468 "Riforma di alcune norme di contabilita’ generale dello Stato in materia di
bilancio" [G.U. n. 233 del 22.08.1978]. Ecco il testo degli articoli 7, secondo
comma, numero 2), 11, comma 3, lettera i-quater e 11-ter, comma 7:
"Art. 7 (Fondo di riserva per
le spese obbligatorie e di ordine).
(Omissis).
Con decreti del Ministro del
tesoro, da registrarsi alla Corte dei conti, sono trasferite dal predetto fondo
ed iscritte in aumento sia delle dotazioni di competenza che di cassa dei
competenti capitoli le somme necessarie:
(Omissis);
2) per aumentare gli
stanziamenti dei capitoli di spesaaventi carattere obbligatorio o connessi con
l'accertamento e la riscossione delle entrate.".
"Art. 11 (Legge finanziaria).
(Omissis).
3. La legge finanziaria non
puo’ contenere norme di delega o di carattere ordinamentale ovvero
organizzatorio.
Essa contiene esclusivamente
norme tese a realizzare effetti finanziari con decorrenza dal primo anno
considerato nel bilancio pluriennale e in particolare:
(Omissis);
i-quater) norme recanti misure
correttive degli effetti finanziari delle leggi di cui all'art. 11-ter, comma 7.
(Omissis)".
Art. 11-ter (Copertura
finanziaria delle leggi).
(Omissis).
7. Qualora nel corso
dell'attuazione di leggi si verifichino o siano in procinto di verificarsi
scostamenti rispetto alle previsioni di spesa o di entrata indicate dalle
medesime leggi al fine della copertura finanziaria, il Ministro competente ne
da’ notizia tempestivamente al Ministro dell'economia e delle finanze, il quale,
anche ove manchi la predetta segnalazione, riferisce al Parlamento con propria
relazione e assume le conseguenti iniziative legislative. La relazione individua
le cause che hanno determinato gli scostamenti, anche ai fini della revisione
dei dati e dei metodi utilizzati per la quantificazione degli oneri autorizzati
dalle predette leggi. Il Ministro dell'economia e delle finanze puo’ altresi’
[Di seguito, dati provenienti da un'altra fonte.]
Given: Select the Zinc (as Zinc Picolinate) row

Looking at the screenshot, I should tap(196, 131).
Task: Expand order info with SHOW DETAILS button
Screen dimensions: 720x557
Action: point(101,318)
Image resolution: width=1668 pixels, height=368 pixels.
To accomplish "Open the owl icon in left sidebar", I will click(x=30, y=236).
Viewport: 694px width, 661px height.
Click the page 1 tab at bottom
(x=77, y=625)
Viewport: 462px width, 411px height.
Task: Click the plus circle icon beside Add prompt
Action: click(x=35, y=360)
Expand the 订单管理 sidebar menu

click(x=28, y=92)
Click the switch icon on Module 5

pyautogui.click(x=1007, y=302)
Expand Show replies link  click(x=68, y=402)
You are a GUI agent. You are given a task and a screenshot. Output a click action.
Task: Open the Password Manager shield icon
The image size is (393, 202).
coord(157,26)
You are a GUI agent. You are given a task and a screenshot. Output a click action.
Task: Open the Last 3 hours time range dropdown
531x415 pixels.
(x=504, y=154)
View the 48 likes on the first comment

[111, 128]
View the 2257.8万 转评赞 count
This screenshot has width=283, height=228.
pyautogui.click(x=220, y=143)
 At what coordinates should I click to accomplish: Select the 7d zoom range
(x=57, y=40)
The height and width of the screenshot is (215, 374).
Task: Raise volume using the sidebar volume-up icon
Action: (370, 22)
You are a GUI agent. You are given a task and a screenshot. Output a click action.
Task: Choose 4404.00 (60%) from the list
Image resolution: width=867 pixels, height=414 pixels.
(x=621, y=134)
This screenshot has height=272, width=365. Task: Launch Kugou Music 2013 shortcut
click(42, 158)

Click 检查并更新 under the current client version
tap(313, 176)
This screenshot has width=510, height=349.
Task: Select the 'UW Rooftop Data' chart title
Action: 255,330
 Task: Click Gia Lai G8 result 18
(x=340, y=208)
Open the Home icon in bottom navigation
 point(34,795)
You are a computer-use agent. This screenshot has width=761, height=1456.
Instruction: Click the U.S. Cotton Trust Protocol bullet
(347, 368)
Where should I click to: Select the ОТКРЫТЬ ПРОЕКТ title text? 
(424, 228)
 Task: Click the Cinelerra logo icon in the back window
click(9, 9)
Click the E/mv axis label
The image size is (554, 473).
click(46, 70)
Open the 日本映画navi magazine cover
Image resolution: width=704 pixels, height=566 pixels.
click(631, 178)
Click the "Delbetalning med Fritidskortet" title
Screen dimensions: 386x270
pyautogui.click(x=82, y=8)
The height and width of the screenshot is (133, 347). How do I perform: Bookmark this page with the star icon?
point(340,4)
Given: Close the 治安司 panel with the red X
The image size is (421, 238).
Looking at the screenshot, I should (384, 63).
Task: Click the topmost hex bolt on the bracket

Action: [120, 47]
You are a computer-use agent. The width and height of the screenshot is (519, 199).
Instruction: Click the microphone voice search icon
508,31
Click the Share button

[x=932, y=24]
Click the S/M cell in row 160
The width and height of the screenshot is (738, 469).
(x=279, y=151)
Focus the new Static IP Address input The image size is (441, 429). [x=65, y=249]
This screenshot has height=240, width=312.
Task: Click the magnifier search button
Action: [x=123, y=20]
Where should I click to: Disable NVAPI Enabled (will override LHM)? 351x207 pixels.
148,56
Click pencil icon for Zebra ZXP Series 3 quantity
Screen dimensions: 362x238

promuovere la procedura di cui al presente comma allorche’ riscontri che
l'attuazione di leggi rechi pregiudizio al conseguimento degli obiettivi di
finanza pubblica indicati dal Documento di programmazione economico-finanziaria
e da eventuali aggiornamenti, come approvati dalle relative risoluzioni
parlamentari. La stessa procedura e’ applicata in caso di sentenze definitive di
organi giurisdizionali e della Corte costituzionale recanti interpretazioni
della normativa vigente suscettibili di determinare maggiori oneri.".